Unfortunately, it looks like determining the way the behavior could be
different and how much harm that could do would be a matter of
reviewing 3209 and 3473 and understanding the use of many RSVP
objects, not only the ERO but also those mentioned in "Such Path state
may include (but is not restricted to) the Protection object, the
Admin Status object, the Session Attribute object, the Notify Request
object, the Sender Tspec object" and who know what all else.  In other
words, would best be done by someone who knew such stuff.

I have to say that the request "justify yourself" is hugely frustrating. I
know it is difficult to do this type of cross-area review because it is not possible to be an expert in the details of every protocol. And it is really useful to have issues raised like: have you considered what would happen if
XYZ? But at some point, there has to be an acceptance that, yes, the
protocol experts have though about this and they are comfortable.

If we have to document the fact that such a situation would be benign for
every possible setting of every field in every protocol object currently
defined we will clearly produce several tens of pages of I-D. If this is
what is required then I think that we might as well give up on the idea of
publishing specifications.

    Based on a security review by Derek Atkins and comments from Sandy
    Murphy,
...
I think that you need to see the security review by Derek and comments
by Sandy.

Please note that my comments were not about this draft, but about a
suggestion by Adrian that byzantine behavior by legitimate
participants did not need to be considered.  I did not say that I
thought that there WAS a problem.  Indeed, I had not read the draft
and so had little reason think that there was a problem.

Let me give an example. An ftp implementation is per spec in all respects
except that whenever you send "get foo" it returns the contents of the file
bar. It seems to me that there is nothing that the peer ftp implementation
can do within the scope of ftp to rectify or even detect this.
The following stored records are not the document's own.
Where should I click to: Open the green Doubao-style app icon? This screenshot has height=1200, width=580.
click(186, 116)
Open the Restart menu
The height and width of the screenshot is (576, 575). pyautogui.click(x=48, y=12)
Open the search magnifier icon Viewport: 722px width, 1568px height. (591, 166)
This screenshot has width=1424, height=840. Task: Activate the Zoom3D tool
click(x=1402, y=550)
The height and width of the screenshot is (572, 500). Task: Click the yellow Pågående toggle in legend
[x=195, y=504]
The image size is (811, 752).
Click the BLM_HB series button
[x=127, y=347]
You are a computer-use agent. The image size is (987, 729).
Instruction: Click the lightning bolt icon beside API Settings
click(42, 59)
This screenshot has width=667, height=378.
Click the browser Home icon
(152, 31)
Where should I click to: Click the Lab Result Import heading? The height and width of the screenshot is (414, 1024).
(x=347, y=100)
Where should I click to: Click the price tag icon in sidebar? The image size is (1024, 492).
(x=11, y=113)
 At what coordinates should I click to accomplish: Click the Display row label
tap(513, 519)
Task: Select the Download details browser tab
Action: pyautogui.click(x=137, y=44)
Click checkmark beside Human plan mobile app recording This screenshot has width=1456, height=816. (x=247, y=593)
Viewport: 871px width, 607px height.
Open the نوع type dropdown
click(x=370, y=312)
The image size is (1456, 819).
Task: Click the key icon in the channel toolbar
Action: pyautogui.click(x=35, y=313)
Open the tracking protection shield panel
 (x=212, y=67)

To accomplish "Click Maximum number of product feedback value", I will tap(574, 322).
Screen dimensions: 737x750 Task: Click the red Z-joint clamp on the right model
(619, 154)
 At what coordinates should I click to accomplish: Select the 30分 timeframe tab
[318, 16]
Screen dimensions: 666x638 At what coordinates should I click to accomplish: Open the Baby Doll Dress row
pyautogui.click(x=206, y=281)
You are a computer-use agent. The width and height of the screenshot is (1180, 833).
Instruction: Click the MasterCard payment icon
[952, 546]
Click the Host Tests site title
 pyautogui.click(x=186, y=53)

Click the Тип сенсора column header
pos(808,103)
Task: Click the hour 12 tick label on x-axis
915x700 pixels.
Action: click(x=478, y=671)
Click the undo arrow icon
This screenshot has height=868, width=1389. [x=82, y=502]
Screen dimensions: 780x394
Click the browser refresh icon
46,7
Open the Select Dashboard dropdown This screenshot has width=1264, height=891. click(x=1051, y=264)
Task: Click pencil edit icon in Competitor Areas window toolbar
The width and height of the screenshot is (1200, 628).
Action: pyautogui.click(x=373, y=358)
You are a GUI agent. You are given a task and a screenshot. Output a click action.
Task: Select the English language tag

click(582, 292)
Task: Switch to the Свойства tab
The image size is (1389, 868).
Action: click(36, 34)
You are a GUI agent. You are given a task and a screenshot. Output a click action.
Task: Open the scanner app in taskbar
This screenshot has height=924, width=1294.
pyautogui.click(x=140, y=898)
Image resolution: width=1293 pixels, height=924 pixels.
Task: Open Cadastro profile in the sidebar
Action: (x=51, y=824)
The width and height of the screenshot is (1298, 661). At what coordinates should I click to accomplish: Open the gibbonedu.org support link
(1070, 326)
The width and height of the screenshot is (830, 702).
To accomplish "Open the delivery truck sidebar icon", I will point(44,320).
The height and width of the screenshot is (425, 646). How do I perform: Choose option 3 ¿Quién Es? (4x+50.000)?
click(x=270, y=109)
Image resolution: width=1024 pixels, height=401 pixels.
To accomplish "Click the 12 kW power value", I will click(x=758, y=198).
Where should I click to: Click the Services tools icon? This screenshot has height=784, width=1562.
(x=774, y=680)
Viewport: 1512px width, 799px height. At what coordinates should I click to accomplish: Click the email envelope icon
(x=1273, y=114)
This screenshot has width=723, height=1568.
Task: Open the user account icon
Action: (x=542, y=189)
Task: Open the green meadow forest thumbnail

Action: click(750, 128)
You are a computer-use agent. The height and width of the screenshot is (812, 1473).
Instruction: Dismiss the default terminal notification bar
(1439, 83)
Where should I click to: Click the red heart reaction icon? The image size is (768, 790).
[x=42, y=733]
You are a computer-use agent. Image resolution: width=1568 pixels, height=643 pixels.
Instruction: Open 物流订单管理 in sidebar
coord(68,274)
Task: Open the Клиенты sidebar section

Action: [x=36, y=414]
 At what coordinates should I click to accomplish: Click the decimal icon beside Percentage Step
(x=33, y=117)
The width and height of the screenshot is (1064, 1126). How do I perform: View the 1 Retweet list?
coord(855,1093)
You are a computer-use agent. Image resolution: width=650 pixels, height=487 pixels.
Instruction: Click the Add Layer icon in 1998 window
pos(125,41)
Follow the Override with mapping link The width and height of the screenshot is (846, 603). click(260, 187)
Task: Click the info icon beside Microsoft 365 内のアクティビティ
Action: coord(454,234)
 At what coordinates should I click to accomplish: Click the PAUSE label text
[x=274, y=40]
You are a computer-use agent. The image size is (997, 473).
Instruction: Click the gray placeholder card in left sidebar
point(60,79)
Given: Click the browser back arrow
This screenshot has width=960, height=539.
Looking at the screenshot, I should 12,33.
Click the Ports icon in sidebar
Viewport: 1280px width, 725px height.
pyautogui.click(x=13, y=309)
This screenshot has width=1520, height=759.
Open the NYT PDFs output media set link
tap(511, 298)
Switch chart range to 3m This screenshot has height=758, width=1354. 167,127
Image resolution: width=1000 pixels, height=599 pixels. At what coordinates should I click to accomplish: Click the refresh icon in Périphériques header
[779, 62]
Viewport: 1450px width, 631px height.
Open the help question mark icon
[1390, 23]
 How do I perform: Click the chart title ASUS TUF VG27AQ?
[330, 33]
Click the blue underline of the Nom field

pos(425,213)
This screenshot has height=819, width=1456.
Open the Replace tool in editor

Only the
application of other features (such as file encryption and file tagging) can
help and this is outside the scope of ftp.

So with RSVP-TE. An application can do lots of things to verify that its LSP
is correctly connected and passing the right data unmollested, but that is
the job of the application not of the protocol.

If anyone can contribute to this debate to make suggestions on how we
could
resolve this issue then that would be most welcome.

Recommendation: Find someone to answer the "So what" question.  Find
someone to verify the "not propagated further upstream" assertion wrt
behavior.  Have them write their conclusion down, especially the "why"
parts.

Frankly, no-one will do this (although I seem to be being partially dragged into it through email exchanges with Sam :-). It would cost too much money.

If that means that the I-D is blocked from publication then maybe some
people will laugh at the IETF. But I don't suppose it will change much: this
stuff is implemented, deployed, and through various interop tests.